You’ll want to be sure anyone who should have a license to use the customer advocate program application has one, and licenses held by recently departed employees are reassigned. Your Salesforce admin does the actual issuance and reassignment. Many admins set up rules so that anyone with “X profile” gets a license, and another rule that revokes the license when a user leaves the company. Your role in that case is simply help the admin define the logic for issuing a license for ReferenceEdge.
User training is an ongoing requirement. Ensuring all users are trained at the time of launch is usually handled, but there will always be new users and those that missed a training session, as well as those who forgot what they learned by the time they need to use the system. As program manager, you should offer recurring monthly training to catch those who need it. Added benefit: These training sessions provide an excellent opportunity for feedback.

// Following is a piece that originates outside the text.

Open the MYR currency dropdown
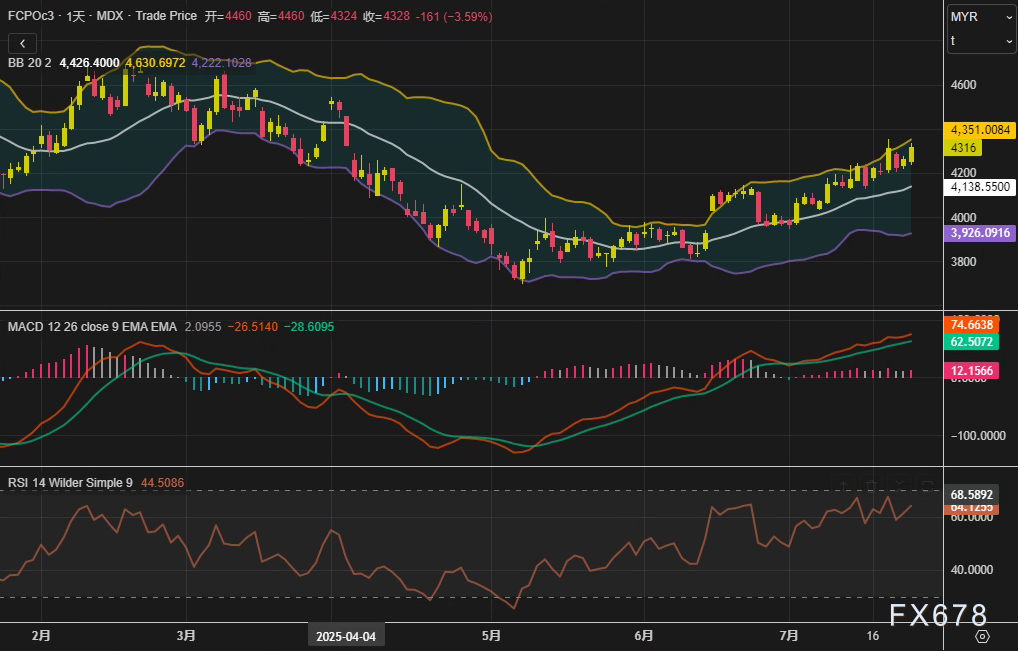(x=981, y=17)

The program manager role, in its most evolved state, is an internal consultant position. You should be meeting with teams that use advocates (PR, AR, social, events, executives, etc.) in an effort to identify gaps and anticipate needs (new product launches, new segments, etc.). Aligning your program with top company goals guarantees maximum impact. To do this, you must be aware of those goals and included in planning sessions so that your program is proactively positioned to support those objectives.

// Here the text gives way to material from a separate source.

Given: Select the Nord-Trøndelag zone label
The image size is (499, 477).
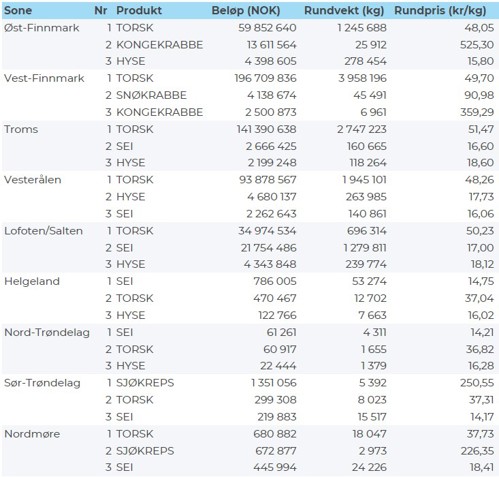Looking at the screenshot, I should click(47, 332).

ReferenceEdge: After identifying the metrics by which the leadership team will assess program success, ensure you have the right reports and dashboards to quantify that success. Schedule reports for and share dashboard charts with managers that
If the data can’t be trusted then your program’s core asset has no value. The main requirement is that advocate accounts and contacts are fully and accurately tagged: who is an advocate, for what, what activities are they available for, how often? The initial data set is important for users’ first impressions.
ReferenceEdge: The Profile Update feature ensures existing data stays updated by the people closest to each account and related contacts.

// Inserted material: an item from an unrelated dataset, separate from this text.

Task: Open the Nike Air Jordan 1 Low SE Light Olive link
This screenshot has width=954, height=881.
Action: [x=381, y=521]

One of your key goals should be to develop advocate rapport beyond, “Would you take a reference call for us?” Program managers should proactively reach out to top advocates to ensure 1) they are happy with their experience as a customer and an advocate, 2) to update their profiles and preferences, and 3) develop co-marketing activities.
ReferenceEdge: The Reference Use Feedback feature will provide insights into each reference use as evaluated by the sales team. Use feedback to address any negative outcomes immediately.
Assuming the peer-to-peer model is used for the majority of reference requests, concierge assistance should be no more than 10-20% of all request activity. However, when a user is unable to find what s/he is looking for in Reference Search, additional research and outreach is necessary, and that responsibility belongs to you, the program manager.
Tracking program performance is at the heart of program leadership. Your program’s metrics should include operational statistics as well as indicators of contribution to top company goals: those areas that CxO’s are measured on. Set your monthly, quarterly, and annual program goals and then put the necessary reports and dashboard in place to make sure you’re moving the right direction.
ReferenceEdge: The dashboard and reports provide immeasurable value in identifying changes as well as trends that require additional discovery or intervention.
Proactive consulting will identify, among many things, opportunities to create connections between the advocate program and related stakeholder departments and their technology solutions. This is where the equation 1+1=3 applies. By integrating systems, you achieve consistency and timely data updates that don’t rely on human memory to happen.
ReferenceEdge: Pre-built integrations are available for Influitive, Slack, Tech Validate, and Gainsight forming a powerful advocate technology stack.